---- Excerpted text

Harvey for example works 12 hour graveyard shifts at a sugar factory. He supervises the unloading of 110,000 pound trucks carrying sugar beets straight from the fields. This time of year, the trucks come in day and night, every few minutes, a new truck arrives with 40 tons of beets. The huge hopper roars as the beets move on for processing. It is raining when I meet Harvey, his long grey hair hanging wet from underneath his hard hat. Harvey smiles and explains that he has always liked to work, and "I don't like sittin' 'round much."
Harvey is 81 years old. Although you might think he was 60. I watch as he takes time to be patient with a rookie driver, (warmly, they are all rookies to Harvey) and tells the man, 30 years younger, "we'll make a truck driver out of you yet".
"Why are you still out here?" I ask.
"When you cease to be productive, you cease to enjoy life," his eyes very serious and thoughtful.
A sincere pleasure to know you Harvey.
Not to far down the road from the factory where Harvey works is a 24 hour restaurant, part of a national chain. When you walk in, you notice a plaque on the wall that congratulates the manager for being at this restaurant fifteen years.
Her name is Debbie, and you can tell she loves her job. The restaurant is almost family to her. She told me how she enjoys working with older teenagers, helping them learn the "benefit of hard work." And obviously the rewards of hard work.
Debbie has actually been at the restaurant for 20 years. She first began work there as a waitress.
Doesn't that represent a part of American that is seldom talked about today? The idea that with effort, the right attitude and determination, that anyone can succeed. From waitress to successful manager. That is the spirit of America that we so desperately need to be lifted up.
Some on the left tell us that America has lost that benchmark, the foundational belief that success is available to all.
I don't think so.
Then there is Grant. A tall, handsome broad-shouldered young fella, (age 30 is young to me) with a pleasant smile and excellent sense of humor.
Grant tells me that after high school, he asked a local construction company if he could work for them and learn how to drive the big equipment. Now Grant manages a huge shipping operation most days from four to midnight. Dozens of workers, equipment operators, and drivers, are given their minute by minute instructions, and Grant handles it with ease and grace.
When I talked with Grant, he had just returned from a episode outside where a piece of big equipment had failed. Quickly under Grant's direction, four men, all older than him, work to fix the emergency.
Grant smiles. "I really like it when there are challenges like that. Things happen, somethin' breaks or needs fixin' in a hurry. Gets ya pumped up."
I bet it does Grant.
I look at young people like Grant when the media wants to show me the Occupy Wall Street young people.
I think folks like Grant better represent the future of this country than the spoiled crybabies we see squatting on Wall Street.
And under a system of freedom one must choose to be productive.
Some people Grants' age made the decision to borrow forty or fifty grand to get a degree in Women's Studies or Philosophy. (What are you gonna do, open a Philosophy Store?)
I see folks like Harvey, Debbie and Grant everyday, and if you take a look around, you run into them too.

--------
---- Records supplied

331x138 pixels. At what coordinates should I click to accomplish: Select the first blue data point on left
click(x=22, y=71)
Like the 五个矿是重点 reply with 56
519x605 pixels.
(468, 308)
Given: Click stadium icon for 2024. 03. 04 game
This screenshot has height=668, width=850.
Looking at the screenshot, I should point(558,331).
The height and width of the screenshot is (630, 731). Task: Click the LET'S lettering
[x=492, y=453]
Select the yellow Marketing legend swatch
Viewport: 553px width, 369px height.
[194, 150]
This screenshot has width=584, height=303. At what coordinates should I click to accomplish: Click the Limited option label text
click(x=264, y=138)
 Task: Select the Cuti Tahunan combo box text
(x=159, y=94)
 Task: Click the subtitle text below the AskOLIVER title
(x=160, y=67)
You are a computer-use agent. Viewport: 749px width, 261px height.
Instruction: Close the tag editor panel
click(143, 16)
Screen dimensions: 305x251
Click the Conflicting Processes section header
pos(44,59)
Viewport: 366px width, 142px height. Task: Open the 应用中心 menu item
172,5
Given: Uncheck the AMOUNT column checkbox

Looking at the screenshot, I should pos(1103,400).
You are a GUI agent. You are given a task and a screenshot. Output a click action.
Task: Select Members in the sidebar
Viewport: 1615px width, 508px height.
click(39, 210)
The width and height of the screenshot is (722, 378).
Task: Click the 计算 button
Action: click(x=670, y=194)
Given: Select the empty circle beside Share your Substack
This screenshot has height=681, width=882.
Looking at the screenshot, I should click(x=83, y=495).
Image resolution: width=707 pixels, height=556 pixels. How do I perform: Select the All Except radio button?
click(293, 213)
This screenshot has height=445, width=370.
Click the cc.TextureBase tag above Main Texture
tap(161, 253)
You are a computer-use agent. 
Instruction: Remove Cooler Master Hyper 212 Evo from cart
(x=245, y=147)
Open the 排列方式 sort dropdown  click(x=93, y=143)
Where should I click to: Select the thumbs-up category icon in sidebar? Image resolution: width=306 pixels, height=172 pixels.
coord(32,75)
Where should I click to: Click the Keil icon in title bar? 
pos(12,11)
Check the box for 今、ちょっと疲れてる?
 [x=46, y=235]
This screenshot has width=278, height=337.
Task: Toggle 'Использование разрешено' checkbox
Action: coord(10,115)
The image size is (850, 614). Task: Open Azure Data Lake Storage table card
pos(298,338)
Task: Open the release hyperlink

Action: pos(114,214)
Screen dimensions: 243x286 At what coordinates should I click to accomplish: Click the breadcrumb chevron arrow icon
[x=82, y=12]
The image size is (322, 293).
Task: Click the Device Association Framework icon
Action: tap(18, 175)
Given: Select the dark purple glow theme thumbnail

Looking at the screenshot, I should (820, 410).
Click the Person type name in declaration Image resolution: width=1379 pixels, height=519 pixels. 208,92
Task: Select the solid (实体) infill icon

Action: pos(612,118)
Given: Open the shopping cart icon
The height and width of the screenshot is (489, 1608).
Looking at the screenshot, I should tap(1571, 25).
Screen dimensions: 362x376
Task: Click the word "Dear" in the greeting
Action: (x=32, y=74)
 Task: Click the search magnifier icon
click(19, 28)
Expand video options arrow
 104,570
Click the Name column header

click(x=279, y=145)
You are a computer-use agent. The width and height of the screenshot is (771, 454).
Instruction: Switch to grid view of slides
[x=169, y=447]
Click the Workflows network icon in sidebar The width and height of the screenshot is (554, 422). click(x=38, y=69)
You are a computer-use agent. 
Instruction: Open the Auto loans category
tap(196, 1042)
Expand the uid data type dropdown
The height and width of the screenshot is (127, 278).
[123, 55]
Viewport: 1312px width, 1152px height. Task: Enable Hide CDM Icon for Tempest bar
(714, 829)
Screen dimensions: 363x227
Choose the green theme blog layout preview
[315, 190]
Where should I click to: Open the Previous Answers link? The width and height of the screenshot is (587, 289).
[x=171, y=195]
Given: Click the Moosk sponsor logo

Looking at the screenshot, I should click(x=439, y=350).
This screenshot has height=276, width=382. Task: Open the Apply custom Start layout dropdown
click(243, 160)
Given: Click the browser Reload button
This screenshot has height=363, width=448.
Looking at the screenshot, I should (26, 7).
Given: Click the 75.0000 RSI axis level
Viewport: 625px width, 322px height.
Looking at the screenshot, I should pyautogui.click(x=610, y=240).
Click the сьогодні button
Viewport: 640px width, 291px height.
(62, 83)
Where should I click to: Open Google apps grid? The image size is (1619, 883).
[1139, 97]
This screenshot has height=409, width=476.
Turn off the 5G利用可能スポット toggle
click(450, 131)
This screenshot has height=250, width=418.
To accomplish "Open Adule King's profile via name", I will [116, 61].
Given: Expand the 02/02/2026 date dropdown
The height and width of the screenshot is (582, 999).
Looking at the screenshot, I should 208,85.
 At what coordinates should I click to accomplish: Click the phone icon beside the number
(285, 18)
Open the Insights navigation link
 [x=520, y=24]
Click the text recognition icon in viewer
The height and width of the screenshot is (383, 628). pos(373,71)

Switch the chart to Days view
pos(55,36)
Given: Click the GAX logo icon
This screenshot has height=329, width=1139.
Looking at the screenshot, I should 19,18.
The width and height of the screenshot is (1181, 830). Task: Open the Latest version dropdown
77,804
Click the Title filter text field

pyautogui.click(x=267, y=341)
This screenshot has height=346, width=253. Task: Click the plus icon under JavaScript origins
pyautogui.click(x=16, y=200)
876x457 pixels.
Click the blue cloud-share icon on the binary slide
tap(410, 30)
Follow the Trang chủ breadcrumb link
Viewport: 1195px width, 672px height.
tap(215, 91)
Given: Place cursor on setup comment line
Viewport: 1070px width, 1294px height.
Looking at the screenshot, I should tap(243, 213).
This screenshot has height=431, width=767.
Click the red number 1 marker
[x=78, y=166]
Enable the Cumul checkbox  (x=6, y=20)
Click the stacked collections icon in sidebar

--------

Work to be completed :: Transcribe the part of the essay about Harvey, Debbie and Grant that begins with "When I talked" and runs through "a Philosophy Store?)".

Solution for this problem ::
When I talked with Grant, he had just returned from a episode outside where a piece of big equipment had failed. Quickly under Grant's direction, four men, all older than him, work to fix the emergency.
Grant smiles. "I really like it when there are challenges like that. Things happen, somethin' breaks or needs fixin' in a hurry. Gets ya pumped up."
I bet it does Grant.
I look at young people like Grant when the media wants to show me the Occupy Wall Street young people.
I think folks like Grant better represent the future of this country than the spoiled crybabies we see squatting on Wall Street.
And under a system of freedom one must choose to be productive.
Some people Grants' age made the decision to borrow forty or fifty grand to get a degree in Women's Studies or Philosophy. (What are you gonna do, open a Philosophy Store?)